◆ **Direction**:
Put every line of the records below into a Markdown table with the columns Number and Record line, skipping blank lines and leaving the pictures out.

◆ **Entries**:
------------------------------
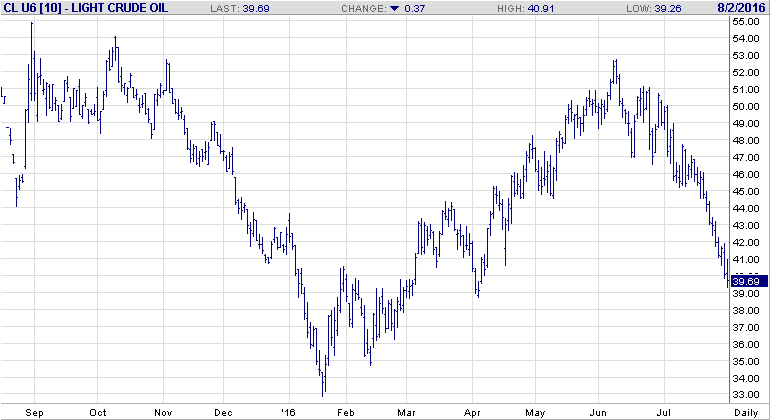Click the 8/2/2016 date in header
Image resolution: width=770 pixels, height=420 pixels.
(x=744, y=8)
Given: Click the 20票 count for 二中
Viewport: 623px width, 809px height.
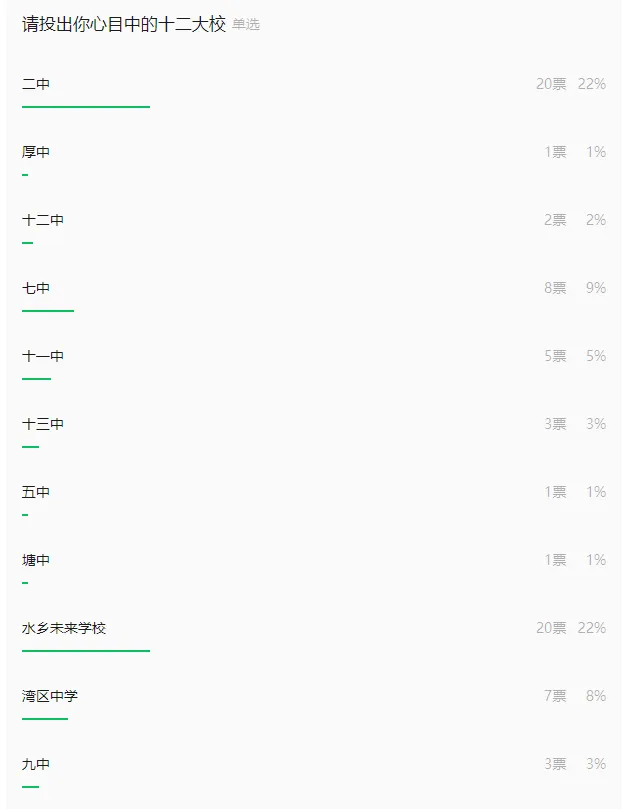Looking at the screenshot, I should (x=551, y=84).
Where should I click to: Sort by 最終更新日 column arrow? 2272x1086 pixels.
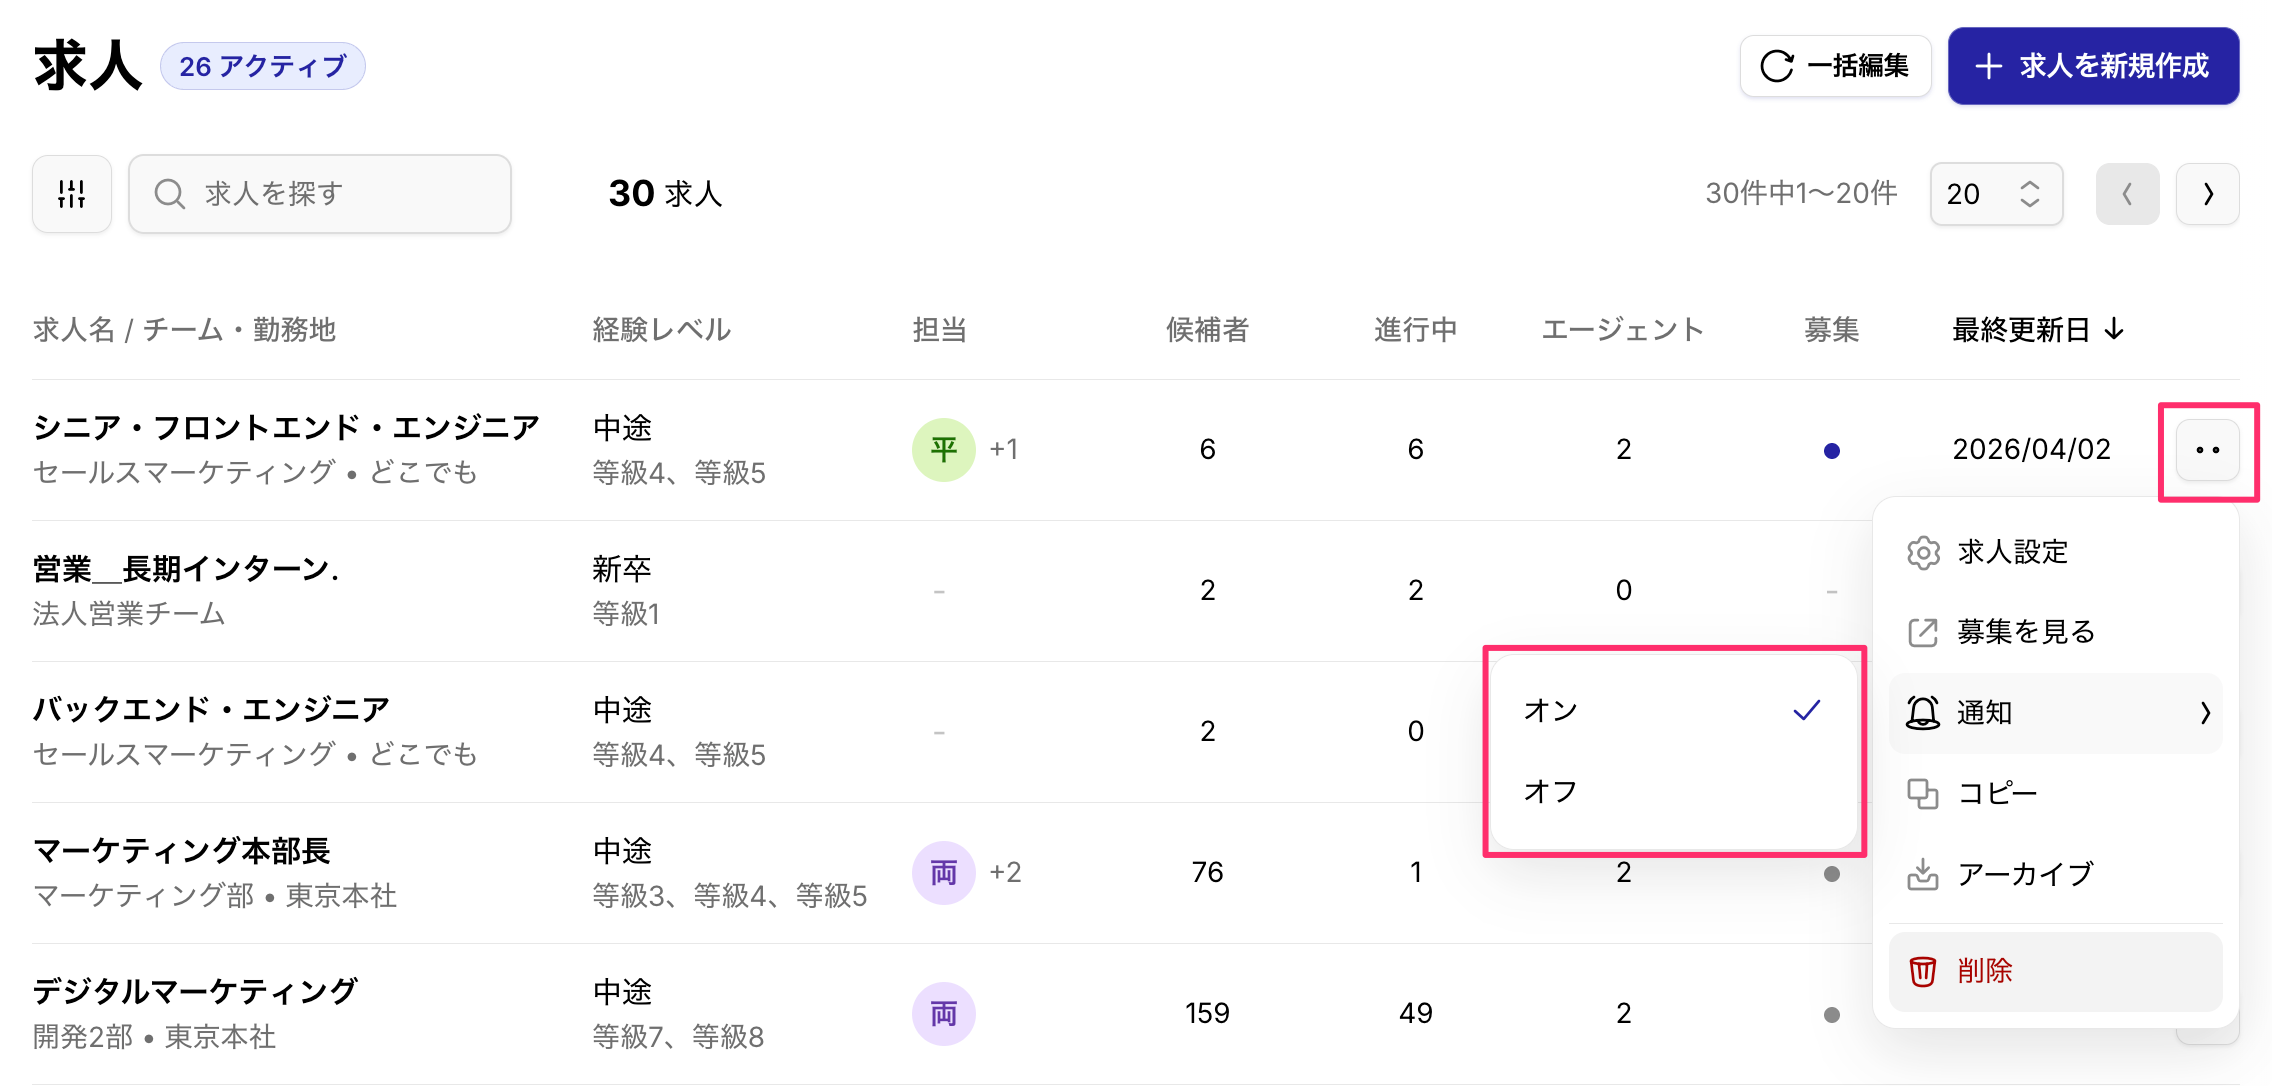pos(2114,329)
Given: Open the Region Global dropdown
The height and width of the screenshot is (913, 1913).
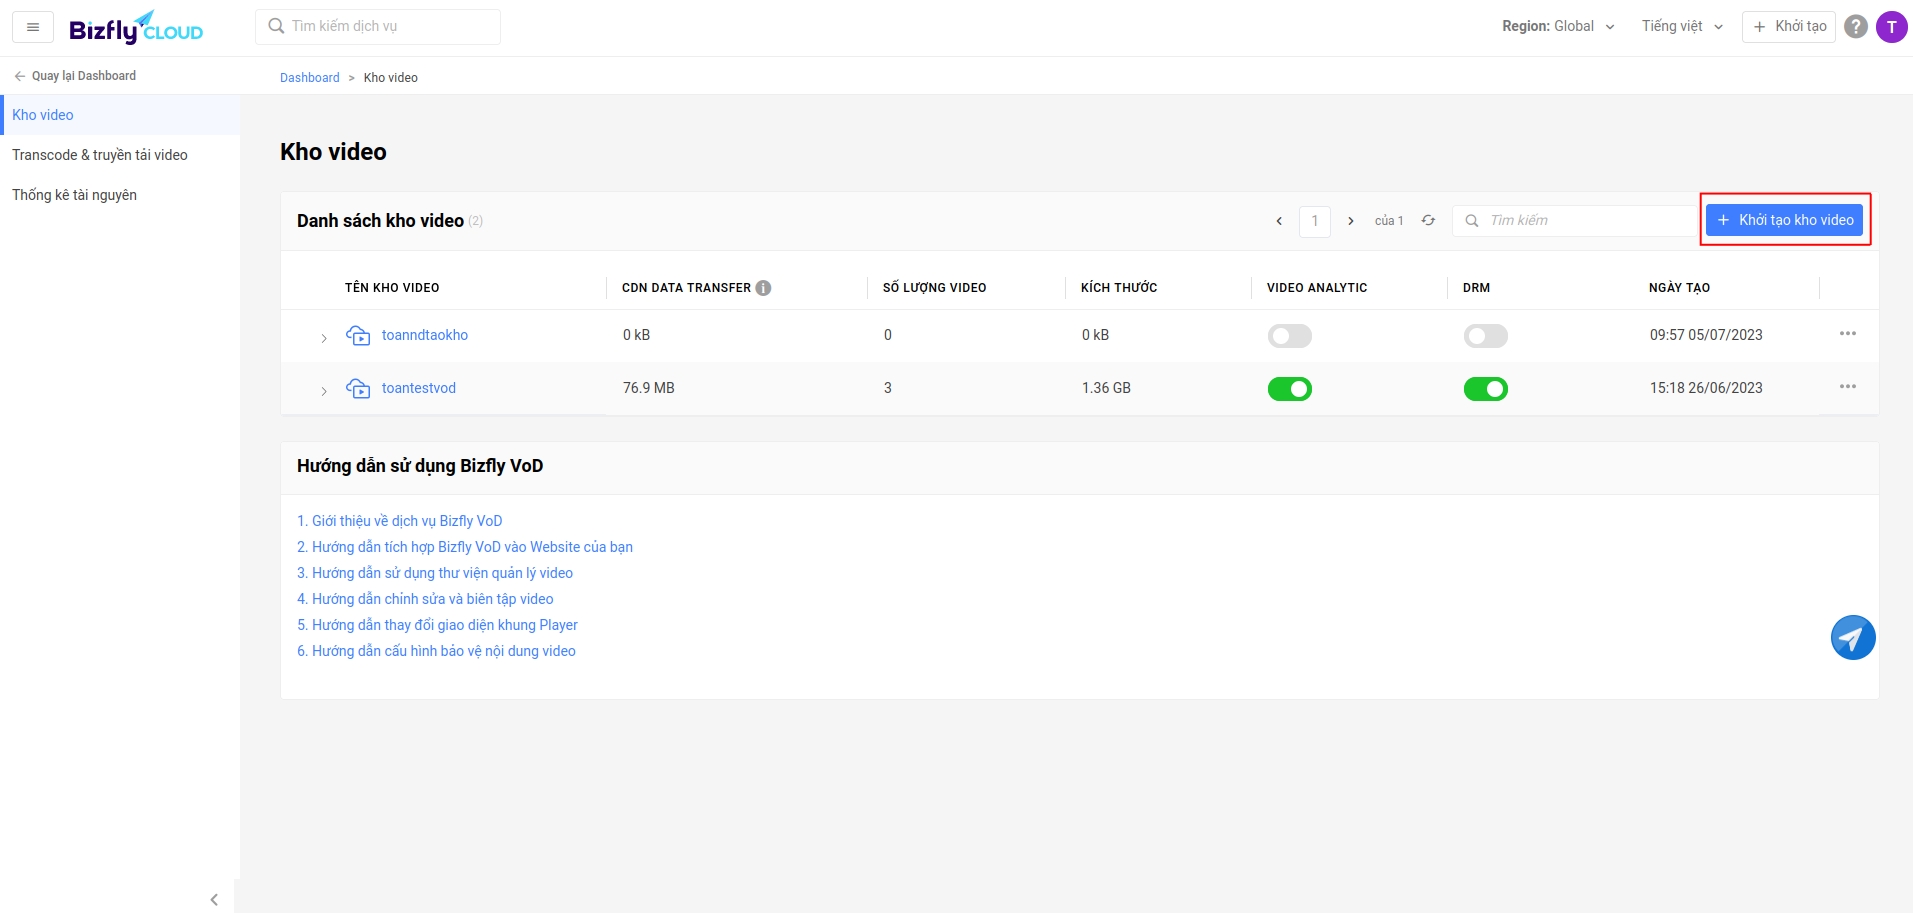Looking at the screenshot, I should 1558,27.
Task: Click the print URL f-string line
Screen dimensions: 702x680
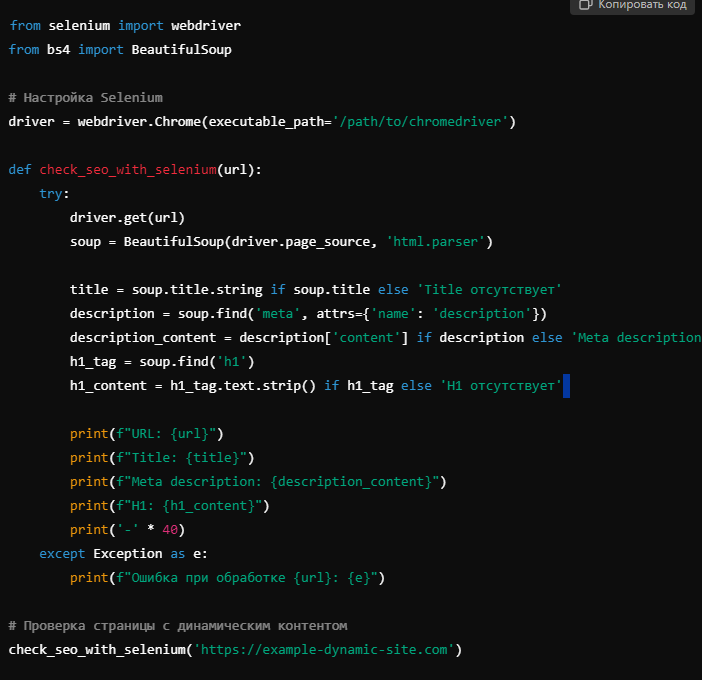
------------------------------
◆ **Final result**:
| Number | Record line |
|---|---|
| 1 | Click the 8/2/2016 date in header |
| 2 | Image resolution: width=770 pixels, height=420 pixels. |
| 3 | (x=744, y=8) |
| 4 | Given: Click the 20票 count for 二中 |
| 5 | Viewport: 623px width, 809px height. |
| 6 | Looking at the screenshot, I should (x=551, y=84). |
| 7 | Where should I click to: Sort by 最終更新日 column arrow? 2272x1086 pixels. |
| 8 | pos(2114,329) |
| 9 | Given: Open the Region Global dropdown |
| 10 | The height and width of the screenshot is (913, 1913). |
| 11 | Looking at the screenshot, I should 1558,27. |
| 12 | Task: Click the print URL f-string line |
| 13 | Screen dimensions: 702x680 |